U.S. v. Hubbard, 80-435.

Decision Date27 March 1981
Docket NumberNo. 80-435.,80-435.
Citation429 A.2d 1334
PartiesUNITED STATES, Appellant, v. Martha HUBBARD, Appellee.
CourtD.C. Court of Appeals

Keith A. O'Donnell, Asst. U. S. Atty., Washington, D. C., with whom Charles F. C. Ruff, U. S. Atty., John A. Terry and Deborah A. Robinson, Asst. U. S. Attys., Washington, D. C., were on the brief, for appellant.

Nicholas M. W. Di Bella, Landover, Md., appointed by the court, for appellee.

Before KERN, MACK and PRYOR, Associate Judges.

PRYOR, Associate Judge:

The government appeals from a post-verdict judgment of acquittal granted in favor of appellee vacating a jury finding of guilty of possession of narcotics in violation of D.C. Code 1973, § 33-402. The court's ruling was founded on the premise that the evidence was insufficient to establish appellee's dominion and control over the heroin seized in this case. The government seeks reversal contending that the court erred in its ruling. We agree. Accordingly, we reverse the court's grant of appellee's motion for judgment of acquittal and order that the jury verdict be reinstated.

I

In establishing its case of possession of narcotics against appellee and her codefendant, Willie Yelverton, the government presented the testimony of several Metropolitan Police Officers. On November 8, 1979, at about 3:00 a. m., Officers Francis and Starliper were engaged in narcotics surveillance in the 1300 block of U Street, N.W. They observed, from a distance of 50 to 75 feet, with the aid of binoculars, what appeared to be two narcotic transactions. The first involved an unknown man who approached appellee. After a brief conversation, appellee handed a small object to the man and, in turn, received a sum of money. Appellee subsequently walked approximately ten feet to the codefendant and gave him the money she had just received. She then returned to her original location.

(Rows showing where targets appear)
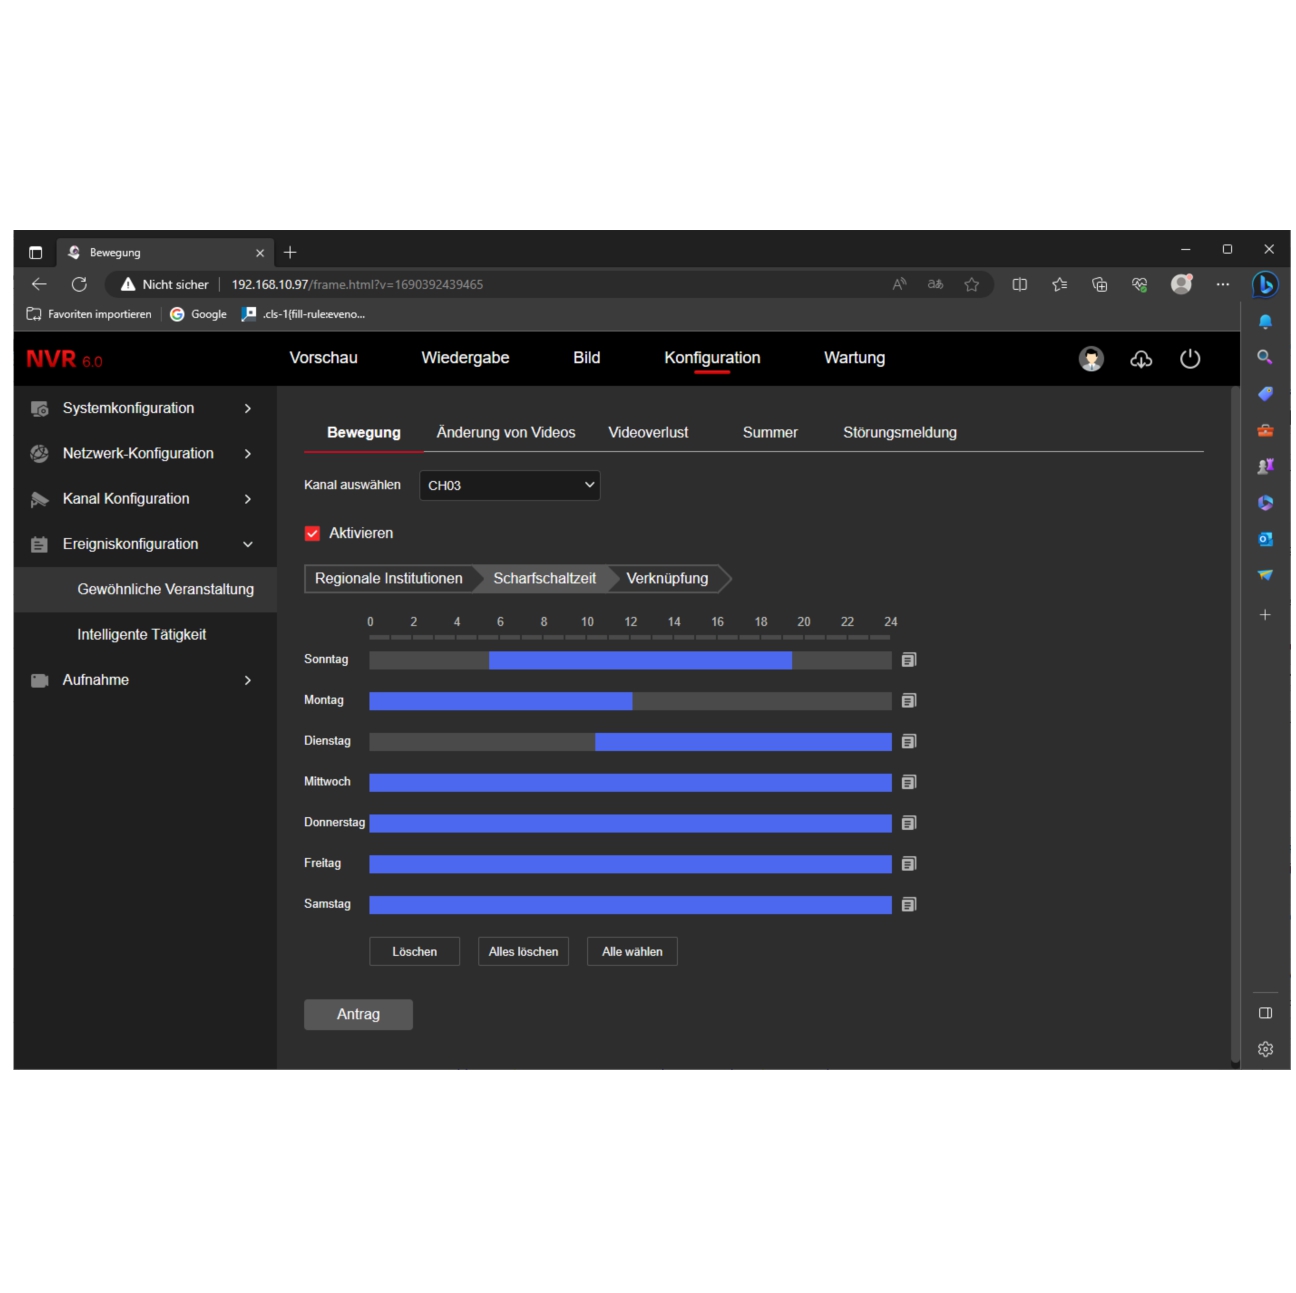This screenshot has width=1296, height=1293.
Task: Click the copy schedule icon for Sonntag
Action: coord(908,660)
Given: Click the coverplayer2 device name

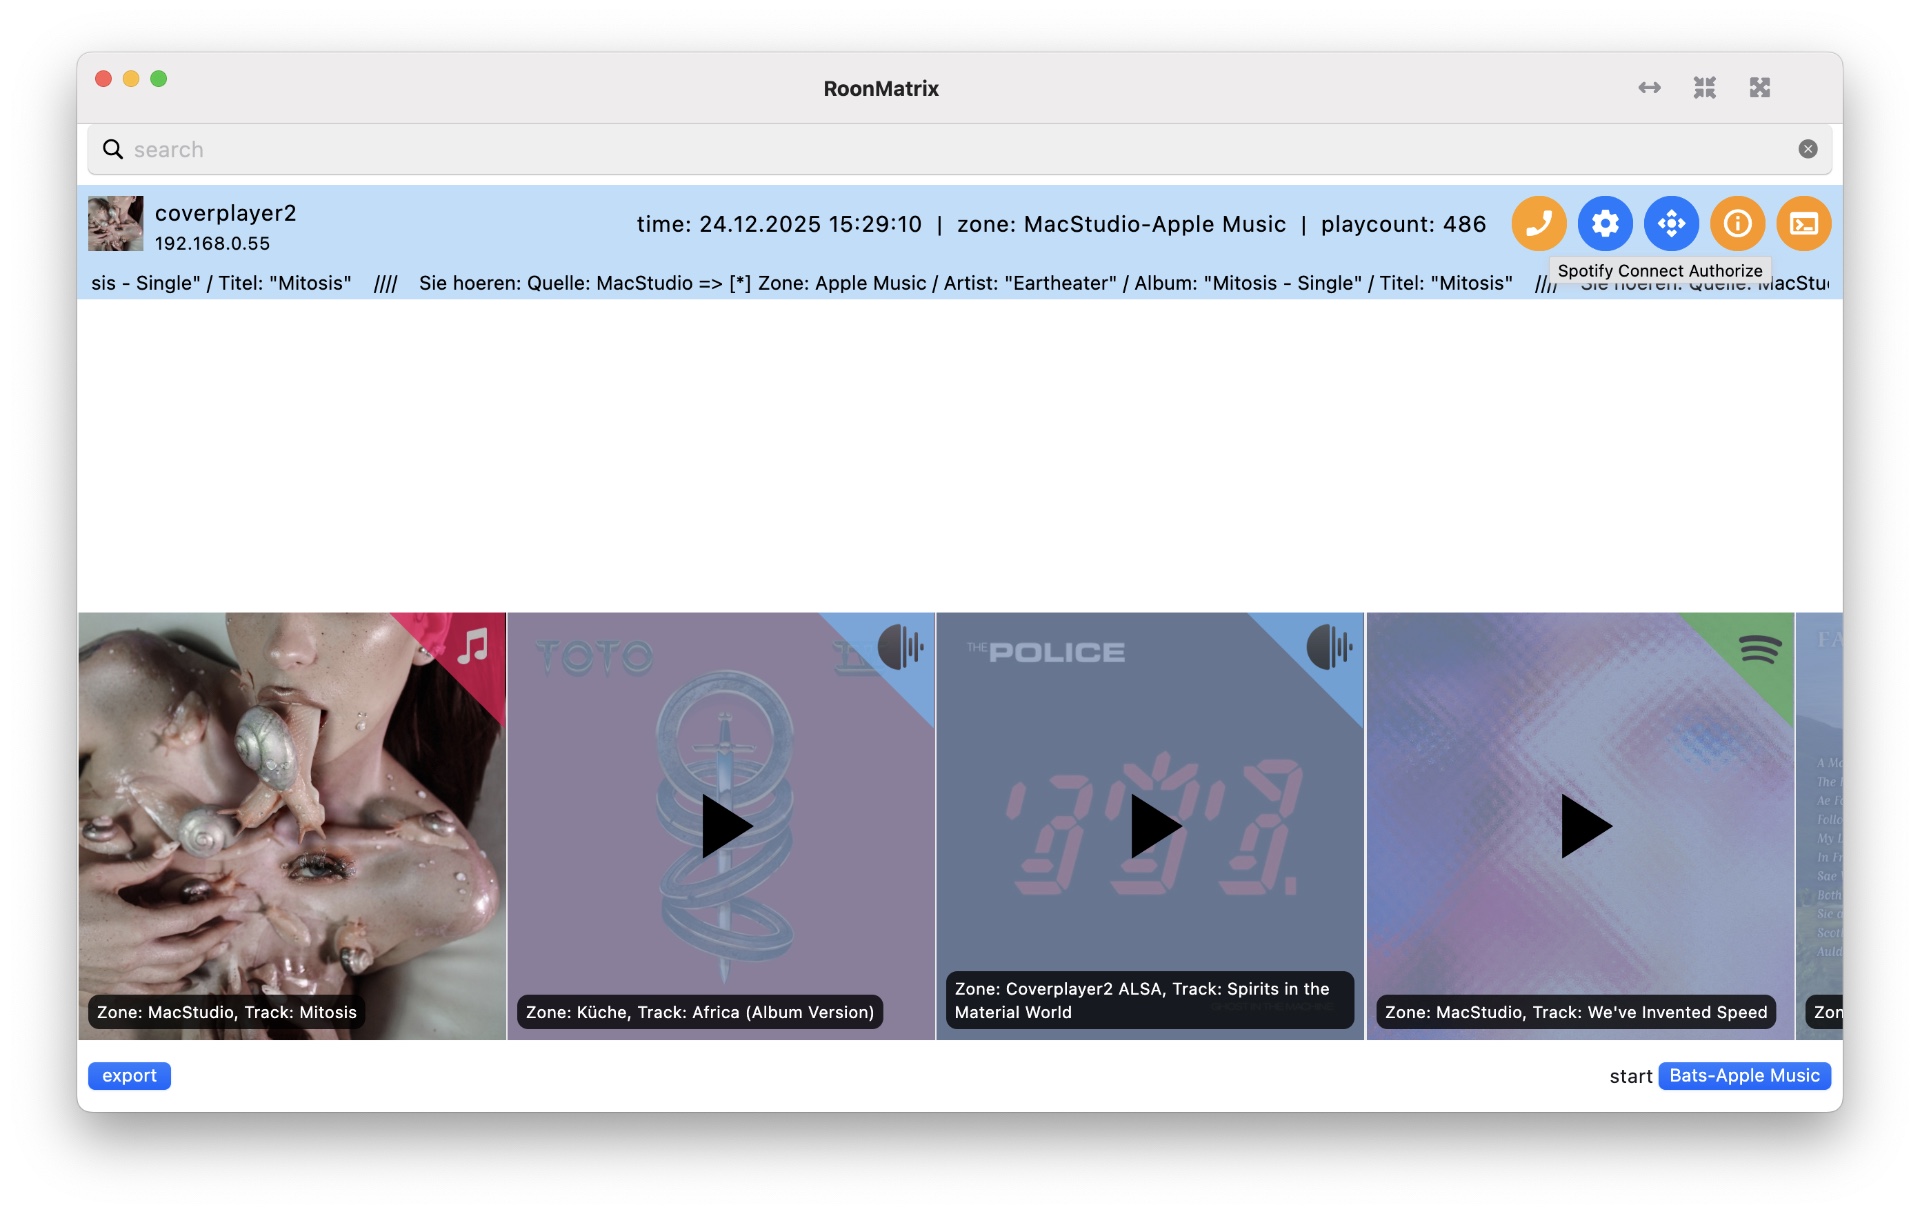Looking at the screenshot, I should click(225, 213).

Exercise instructions »
• A. Set down the court opinion word for word from "Decision Date27 March" to "brief, for appellant.".
• B. Write the next part of the court opinion, starting after its final sentence.

Answers to the problems »
• A.
Decision Date27 March 1981
Docket NumberNo. 80-435.,80-435.
Citation429 A.2d 1334
PartiesUNITED STATES, Appellant, v. Martha HUBBARD, Appellee.
CourtD.C. Court of Appeals

Keith A. O'Donnell, Asst. U. S. Atty., Washington, D. C., with whom Charles F. C. Ruff, U. S. Atty., John A. Terry and Deborah A. Robinson, Asst. U. S. Attys., Washington, D. C., were on the brief, for appellant.

• B.
Several minutes later, appellee was approached by an unidentified woman. The two engaged in a brief conversation, and then joined Yelverton, who was standing nearby. All three parties were involved in yet a second discussion. Yelverton left the women, walking a few feet to some stairs in front of 1338 U Street. He picked up a white paper bag, removed a small object from it, and returned the bag to its original position at the bottom of the stairs. Yelverton then walked back to appellee and the other woman; he gave the small object to the unknown female and in return received some money. Although appellee was not involved in the exchange of items, she was present when the second transaction took place.

At that point, a description of both appellee and her codefendant, as well as the location of the white paper bag from which Yelverton retrieved the small object, was transmitted by Officer Francis to Officer Falkosky and his partner, Officer Alman. Shortly thereafter, appellee and Yelverton were placed under arrest in front of 1338 U Street. Officer Falkosky also recovered the white paper bag from the bottom of the stairs of that building. It contained three smaller glassine bags of a substance that was later determined to be heroin.

At trial appellee denied both the possession and sale of narcotics. She also stated that she had not assisted anyone else in the sale of narcotics. She presented three other witnesses who testified that they were in the 1300 block of U Street at the time in question, but did not see appellee engage in any narcotic transactions.

Appellee was found guilty as charged by a jury. She subsequently filed a motion for judgment of acquittal pursuant to Super.Ct. Cr.R. 29(c).1 In granting appellee's motion, the court vacated the jury verdict, from which the government appeals pursuant to D.C.Code 1973, § 11-721(a)(1).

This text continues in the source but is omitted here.